Abstract Body (Do not enter title and authors here): Background: Cardiac cell therapy with human pluripotent stem cell (hPSC)-derived cardiomyocytes (CMs) is an emerging strategy to treat myocardial infarction (MI), but long-term immunogenicity of the allogeneic transplantation is unknown. Seeking to achieve long-term engraftment without harsh immunosuppression, we transplanted allogenic CMs differentiated from rhesus macaque induced PSCs (iPSCs) into major histocompatibility complex (MHC)-mismatched rhesus recipients.
Methods: A survey was conducted to assess cardiologists’ perceptions about hPSC-CM therapy and immunosuppression. Allogeneic iPSCs from a male rhesus macaque (Macaca mulatta) were differentiated into highly enriched cardiomyocytes (riPSC-CMs). 200×10⁶ riPSC-CMs were transplanted into 16 MHC-mismatched rhesus recipients with or without MI. Immune modulating interventions included genetically deleting β2-microglobulin (β2M) to create MHC class I-deficient allogeneic CMs, as well as testing four steroid-sparing immunosuppression regimens to determine the minimal immunosuppression required to support long-term engraftment.

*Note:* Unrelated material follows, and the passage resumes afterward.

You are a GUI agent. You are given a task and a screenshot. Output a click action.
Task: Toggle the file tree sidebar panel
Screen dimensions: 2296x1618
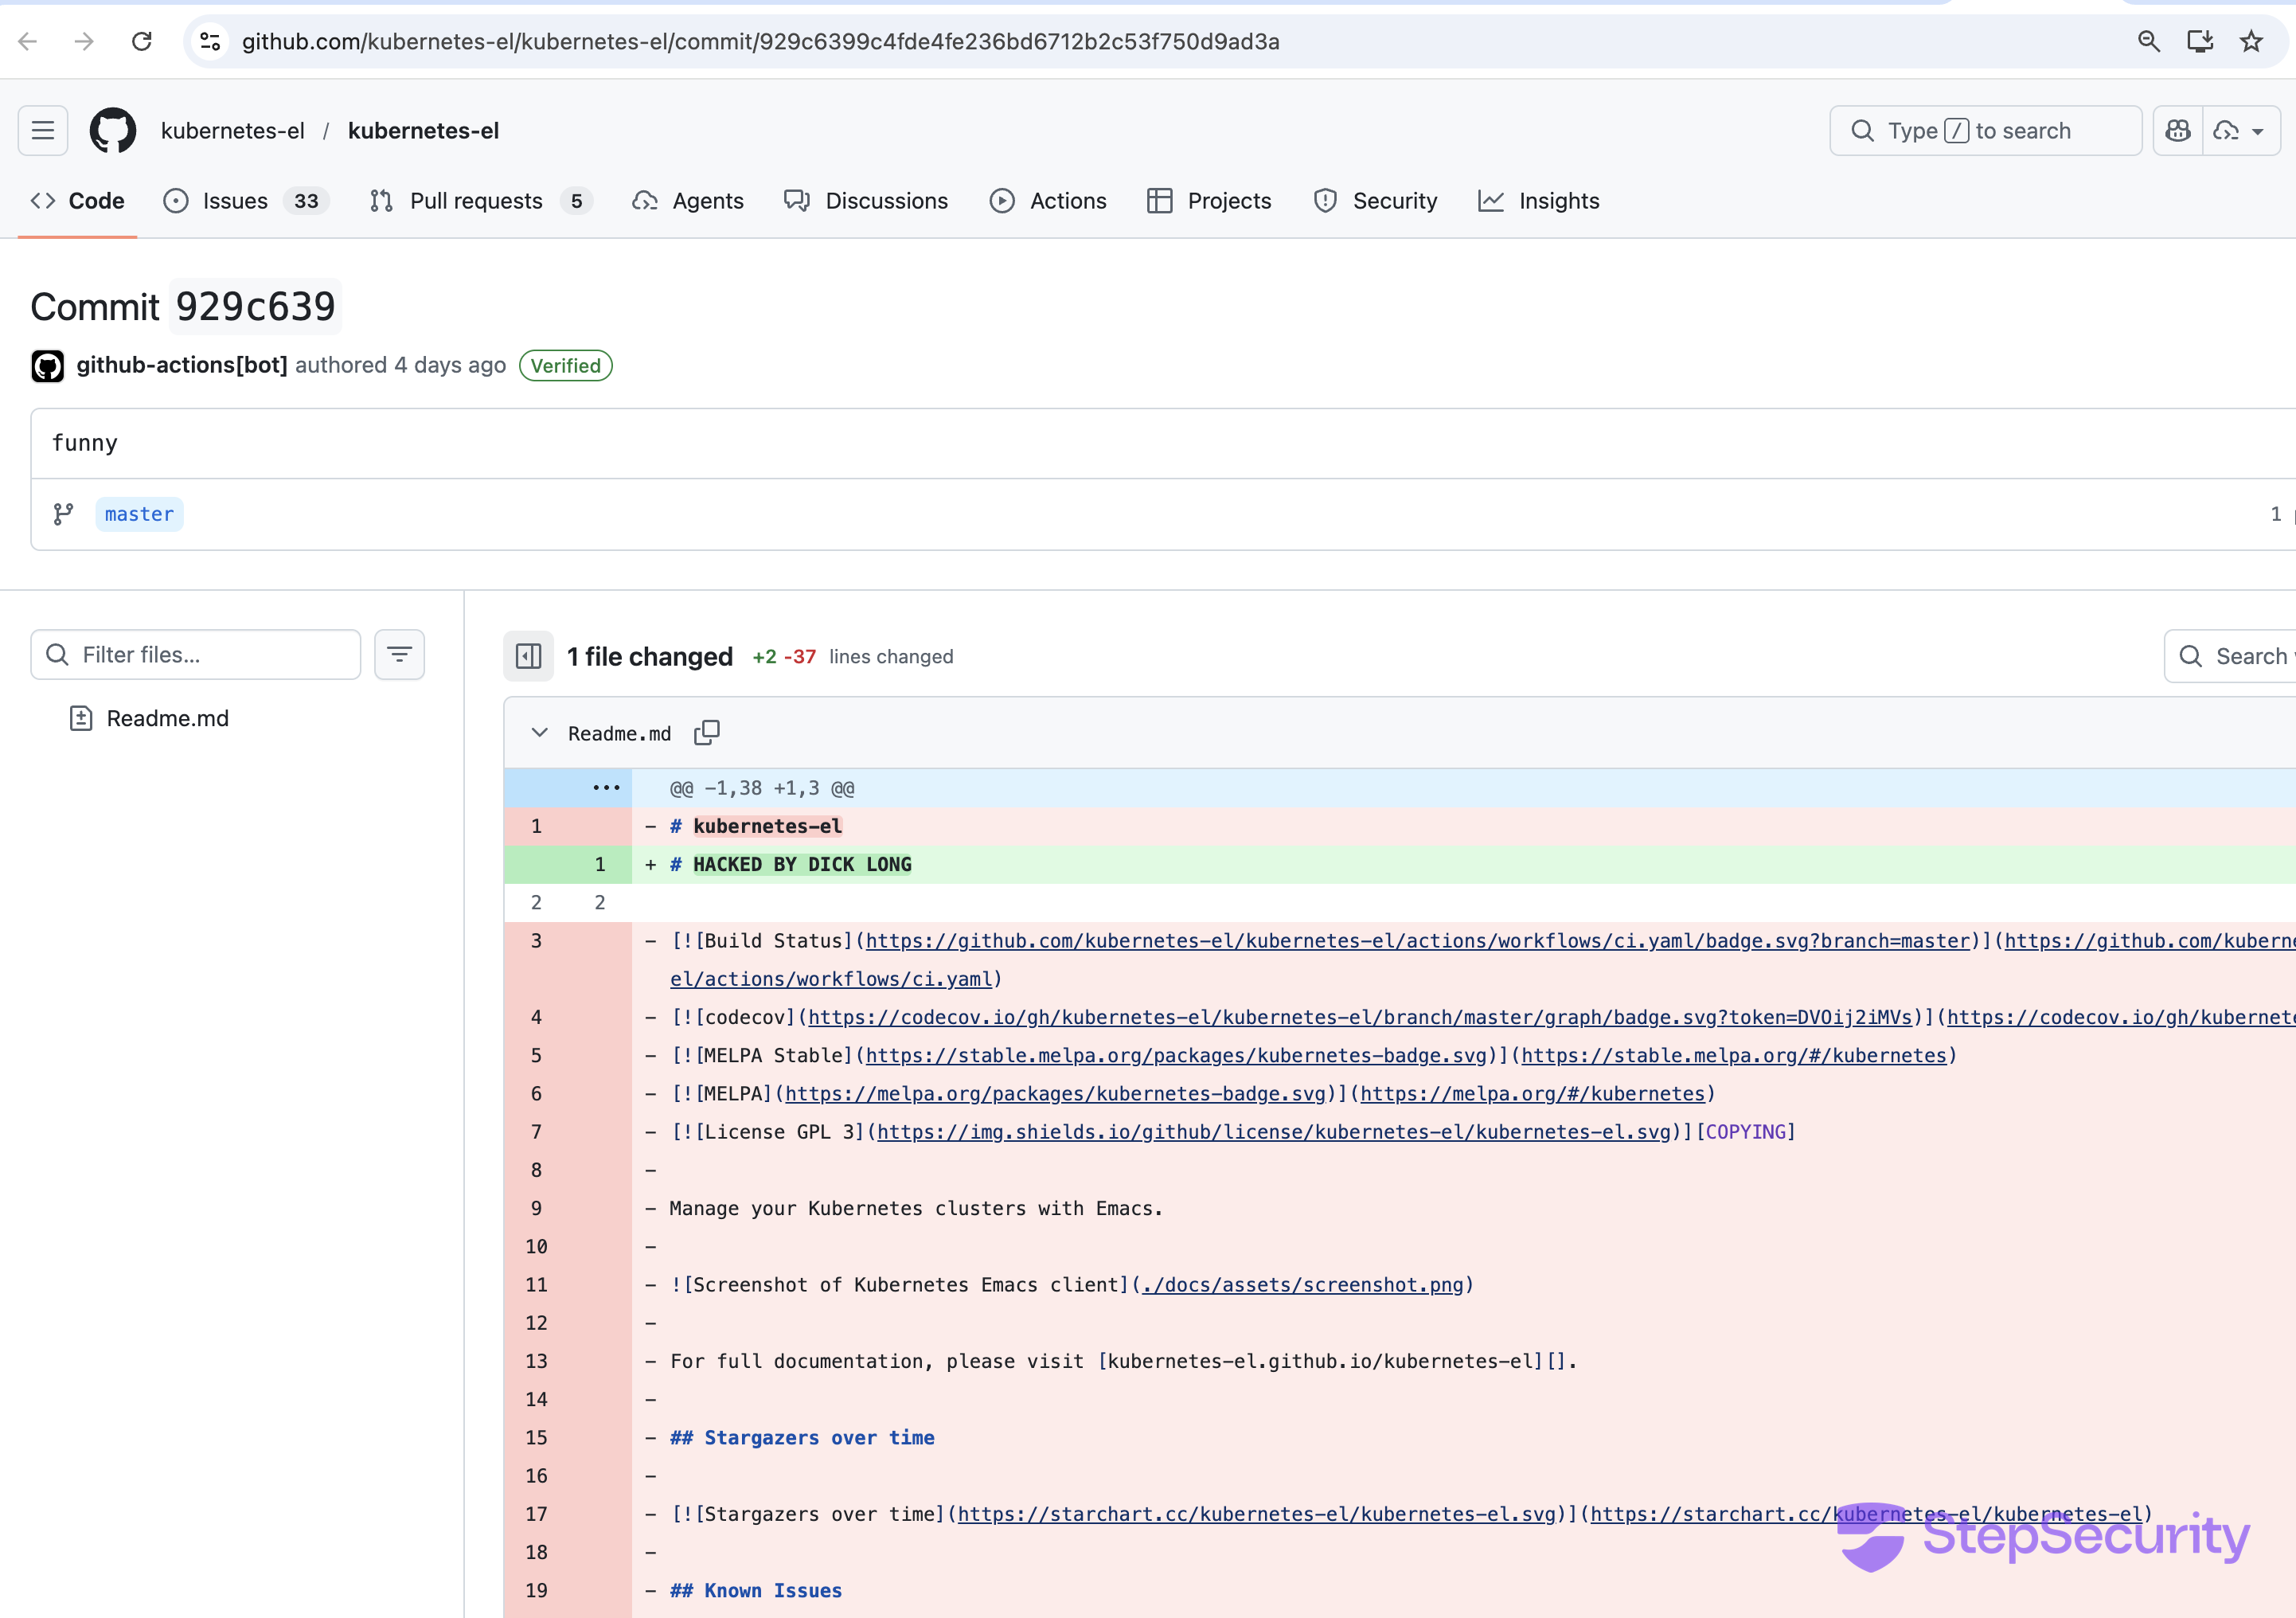528,656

Results: The majority of cardiologists are likely to offer hPSC-CM therapy to their post-MI patients but only if no or weak chronic immunosuppression is required (Fig. 1). In the absence of immunosuppression, MHC-mismatched riPSC-CM allografts survived for two weeks without significant rejection but were fulminantly rejected by eight weeks (Fig. 2). β2M knockout and resulting MHC I-deficiency did not prevent rejection. Single-agent immunosuppression with abatacept (ABT) or tacrolimus (TAC) led to severe rejection. Mycophenolate mofetil (MMF) combined with TAC also resulted in severe rejection. In contrast, a combination of TAC + ABT supported four of five transplanted grafts for 16 weeks without significant cellular rejection, with a fifth heart showing focal moderate rejection (Fig. 3).
Conclusions: A minimal chronic immunosuppression regimen is necessary to translate hPSC-CM therapy. Mismatched allogeneic cardiomyocyte cell therapy is less immunogenic than orthotopic heart transplantation, and graft rejection can be prevented using low intensity immunosuppression with TAC + ABT. Immune-engineering to prevent immunoreactivity will require more than MHC I deletion alone.